---- Source text

Image block

The Image block can be used to display different types of media. This documentation gives an overview of the modes that the Image block can operate in and provides copy-pastable examples of images styled in different ways.

Modes

The image block comes with multiple different modes of operation:

Mode – File

Choose an image file from WordPress Media Library, custom URL, upload it or use the Featured image (also works inside the core Query block).

Mode – SVG

Render any SVG image by insert raw SVG content.

Add Tailwind classes to the SVG by using normal block controls, Tailwind classes that are included in raw SVG content do not get detected.

By default the Sanitize option is enabled, which does some basic sanitization so you don’t accidentally XSS yourself when pasting a large unchecked SVG, but it may cause issues with some SVGs so turn it off when you have checked that the contents are not malicious.

Uncheck the Wrap option when you don’t want the <svg> element to be wrapped in an additional element. The Tailwind classes (and other block classes and attributes) you have configured will then be injected directly into the SVG markup that is provided.

Mode – Icon

By switching the Image block to “Icon” mode you can select a SVG icon from available icon packs.

Once you have selected an icon you can also switch back to SVG mode to edit your chosen icon. By default the width and height attributes are removed from bundled SVG icons to make them fluid, how ever if that’s not desirable the values can be recovered in the SVG mode from the data-svg-width and data-svg-height attributes. There are instances where you need the dimensions, and instances where you don’t, depends on the use case and SVG itself. The Icon mode also always wraps the <svg> element, if that is not desirable you can switch back to SVG mode as well, which has an option to toggle that functionality.

ska-icons plugin

By default ska-blocks doesn’t include any icons to keep the plugin size leaner. Download the ska-icons plugin to add Heroicons icons, Feather icons and Font Awesome icons.

ska-icons.zip

Example icon

Icon from: https://heroicons.com

Custom icons

For a few custom icons it’s easiest to just use the Image block in SVG mode and simply paste the icon file contents.

How ever, to add custom icon sets, they should be placed in your child theme directory in the icons folder.
For example: wp-content/themes/ska-theme-child/icons/my-custom-icons/*.svg.

--------
---- Dataset records

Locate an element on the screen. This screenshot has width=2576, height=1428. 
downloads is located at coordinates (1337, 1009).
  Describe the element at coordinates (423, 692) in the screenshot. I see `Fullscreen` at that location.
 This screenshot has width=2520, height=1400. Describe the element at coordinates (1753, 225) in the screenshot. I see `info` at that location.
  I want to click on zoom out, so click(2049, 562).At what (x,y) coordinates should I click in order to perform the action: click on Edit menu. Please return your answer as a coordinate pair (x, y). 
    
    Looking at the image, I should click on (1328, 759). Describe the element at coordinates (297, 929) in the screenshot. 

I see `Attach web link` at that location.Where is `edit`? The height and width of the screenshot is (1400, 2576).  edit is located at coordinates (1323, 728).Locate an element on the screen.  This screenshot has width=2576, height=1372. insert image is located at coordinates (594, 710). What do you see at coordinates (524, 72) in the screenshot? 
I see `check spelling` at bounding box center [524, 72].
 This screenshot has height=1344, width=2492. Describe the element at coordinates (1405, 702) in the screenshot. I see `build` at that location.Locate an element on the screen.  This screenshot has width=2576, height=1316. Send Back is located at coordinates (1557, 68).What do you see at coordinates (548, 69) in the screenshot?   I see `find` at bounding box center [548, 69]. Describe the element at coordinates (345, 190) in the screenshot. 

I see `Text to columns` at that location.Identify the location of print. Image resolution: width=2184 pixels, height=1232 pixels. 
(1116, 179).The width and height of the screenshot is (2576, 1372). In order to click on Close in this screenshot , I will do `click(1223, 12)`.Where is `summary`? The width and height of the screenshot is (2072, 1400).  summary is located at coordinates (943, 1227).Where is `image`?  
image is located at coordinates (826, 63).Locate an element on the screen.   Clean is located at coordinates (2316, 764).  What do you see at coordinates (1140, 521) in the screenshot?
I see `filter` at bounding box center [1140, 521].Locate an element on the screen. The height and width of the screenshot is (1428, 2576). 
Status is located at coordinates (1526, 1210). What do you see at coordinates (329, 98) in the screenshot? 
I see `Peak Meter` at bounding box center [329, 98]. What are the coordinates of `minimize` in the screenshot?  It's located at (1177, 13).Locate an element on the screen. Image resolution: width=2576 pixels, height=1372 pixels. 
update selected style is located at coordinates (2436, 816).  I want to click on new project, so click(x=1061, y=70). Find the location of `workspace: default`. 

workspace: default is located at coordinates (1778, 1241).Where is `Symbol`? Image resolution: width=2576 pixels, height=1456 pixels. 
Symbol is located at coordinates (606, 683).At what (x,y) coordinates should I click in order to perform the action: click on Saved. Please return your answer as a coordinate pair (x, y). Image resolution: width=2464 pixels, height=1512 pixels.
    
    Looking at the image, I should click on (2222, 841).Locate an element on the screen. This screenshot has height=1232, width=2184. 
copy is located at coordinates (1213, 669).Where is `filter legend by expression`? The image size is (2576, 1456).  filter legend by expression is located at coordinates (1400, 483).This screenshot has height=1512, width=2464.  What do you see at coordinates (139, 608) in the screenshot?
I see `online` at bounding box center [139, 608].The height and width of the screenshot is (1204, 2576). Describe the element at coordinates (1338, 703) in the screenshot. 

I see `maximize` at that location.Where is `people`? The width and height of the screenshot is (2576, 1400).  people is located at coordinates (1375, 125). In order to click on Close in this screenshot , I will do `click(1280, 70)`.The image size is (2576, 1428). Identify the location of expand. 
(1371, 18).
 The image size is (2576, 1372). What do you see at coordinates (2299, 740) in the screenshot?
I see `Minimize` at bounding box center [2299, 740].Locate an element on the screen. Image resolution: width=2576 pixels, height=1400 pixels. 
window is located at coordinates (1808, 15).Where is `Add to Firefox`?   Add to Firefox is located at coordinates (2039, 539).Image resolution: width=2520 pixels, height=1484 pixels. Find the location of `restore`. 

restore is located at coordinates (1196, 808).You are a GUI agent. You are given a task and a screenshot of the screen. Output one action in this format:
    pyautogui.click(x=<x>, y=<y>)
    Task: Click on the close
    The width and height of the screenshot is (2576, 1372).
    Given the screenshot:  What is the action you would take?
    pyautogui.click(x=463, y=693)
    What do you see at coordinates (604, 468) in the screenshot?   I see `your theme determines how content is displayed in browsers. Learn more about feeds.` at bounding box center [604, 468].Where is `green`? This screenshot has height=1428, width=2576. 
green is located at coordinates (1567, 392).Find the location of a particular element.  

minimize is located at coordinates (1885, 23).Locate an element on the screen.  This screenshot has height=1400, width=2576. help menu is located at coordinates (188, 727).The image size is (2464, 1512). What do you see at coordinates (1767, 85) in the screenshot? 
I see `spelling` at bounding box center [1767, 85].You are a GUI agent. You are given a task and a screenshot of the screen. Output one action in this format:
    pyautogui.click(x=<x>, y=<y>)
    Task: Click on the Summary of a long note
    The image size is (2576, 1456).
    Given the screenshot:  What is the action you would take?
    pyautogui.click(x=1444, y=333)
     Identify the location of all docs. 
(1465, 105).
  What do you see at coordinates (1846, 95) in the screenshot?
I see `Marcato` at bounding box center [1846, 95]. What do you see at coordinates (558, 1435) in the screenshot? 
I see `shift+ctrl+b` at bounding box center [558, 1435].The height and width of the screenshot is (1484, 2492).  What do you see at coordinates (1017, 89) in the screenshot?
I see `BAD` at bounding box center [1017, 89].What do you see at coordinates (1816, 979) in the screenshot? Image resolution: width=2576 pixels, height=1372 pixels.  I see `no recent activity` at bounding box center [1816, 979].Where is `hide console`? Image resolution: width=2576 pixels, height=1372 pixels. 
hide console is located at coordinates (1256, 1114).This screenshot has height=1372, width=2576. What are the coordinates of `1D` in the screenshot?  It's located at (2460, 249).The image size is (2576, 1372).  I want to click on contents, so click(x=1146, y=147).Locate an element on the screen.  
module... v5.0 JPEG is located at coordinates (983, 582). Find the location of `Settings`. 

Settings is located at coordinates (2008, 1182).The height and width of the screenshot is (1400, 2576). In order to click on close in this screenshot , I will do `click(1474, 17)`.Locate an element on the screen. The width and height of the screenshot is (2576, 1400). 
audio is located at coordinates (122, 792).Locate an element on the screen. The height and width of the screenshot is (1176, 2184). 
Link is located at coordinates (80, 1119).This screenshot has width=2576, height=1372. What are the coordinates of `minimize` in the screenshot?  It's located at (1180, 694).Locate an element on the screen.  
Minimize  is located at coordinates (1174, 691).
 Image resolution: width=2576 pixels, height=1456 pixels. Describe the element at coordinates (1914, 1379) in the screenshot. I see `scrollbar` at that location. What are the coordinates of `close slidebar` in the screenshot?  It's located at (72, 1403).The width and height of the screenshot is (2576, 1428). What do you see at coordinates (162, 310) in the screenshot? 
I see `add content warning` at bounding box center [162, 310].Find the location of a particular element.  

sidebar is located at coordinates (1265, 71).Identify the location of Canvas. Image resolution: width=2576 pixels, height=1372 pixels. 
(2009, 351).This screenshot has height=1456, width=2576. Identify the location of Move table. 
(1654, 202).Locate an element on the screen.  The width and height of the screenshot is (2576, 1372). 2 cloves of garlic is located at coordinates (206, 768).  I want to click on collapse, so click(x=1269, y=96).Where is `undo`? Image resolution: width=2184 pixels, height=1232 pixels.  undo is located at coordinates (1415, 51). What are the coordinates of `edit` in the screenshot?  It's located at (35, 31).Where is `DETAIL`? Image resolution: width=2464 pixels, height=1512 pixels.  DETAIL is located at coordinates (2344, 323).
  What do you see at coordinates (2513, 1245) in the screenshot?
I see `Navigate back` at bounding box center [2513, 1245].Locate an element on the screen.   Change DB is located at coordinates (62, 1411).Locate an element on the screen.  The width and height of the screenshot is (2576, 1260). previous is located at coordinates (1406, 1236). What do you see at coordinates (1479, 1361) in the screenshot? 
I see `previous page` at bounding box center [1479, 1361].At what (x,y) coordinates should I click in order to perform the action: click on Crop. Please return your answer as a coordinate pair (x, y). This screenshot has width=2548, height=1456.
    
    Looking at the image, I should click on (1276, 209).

--------

Exercises:
(a) According to the Image block documentation, where should custom icon sets be placed?
(b) Continue the Image block documentation from the point where it ends.

Your written answers:
(a) In the icons folder of the child theme directory.

(b)
Alternatively you can specify additional icon sources using a filter:

Adding an icon sourcePHP
add_filter('ska_blocks_icon_sources', function($sources) {
	return array_merge([trailingslashit(dirname(__FILE__))], $sources);
});

Mode – Lottie

Allows to render lightweight and scalable animations in the form of a Lottie .json file. Comes with some additional controls to configure how to render the Lottie.

ska-blocks Image block Lottie options

In order to upload .json files to WordPress Media Library you’ll need to enable the ska-blocks -> Options -> Permissions -> JSON uploads option. Alternatively upload the files to your child theme folder and use them with a direct link.

Example Lottie

Lottie from: https://animatedicons.co/icons

Mode – Placeholder

Allows to render a placeholder image to hold a spot for a real image.

When the image block is in “Placeholder” mode, it will display the media picker when clicking on it, allowing to swap out the image with no technical knowledge required:

Media picker in the block editor

ska-theme comes with bundled placeholder images that you can choose from:

Placeholder image selection control

Features

Accessibility

Image block has a “Role” option which can be used to fine-tune its’ semantics:

  • Image (or Link, when the image has a link)
    Applies role="figure" to wrapper element, image should have an alt text provided.
  • Presentation
    Hides the image from assistive technologies, no alt text is needed – use for decorative images.
  • None
    Doesn’t apply any semantics.

When the image has a link you should provide an aria-label or title attribute, unless the image also has a suitable alt-text. When the image is using the “Lightbox” feature then it is also a link, but a “View image in full screen” aria-label is provided automatically.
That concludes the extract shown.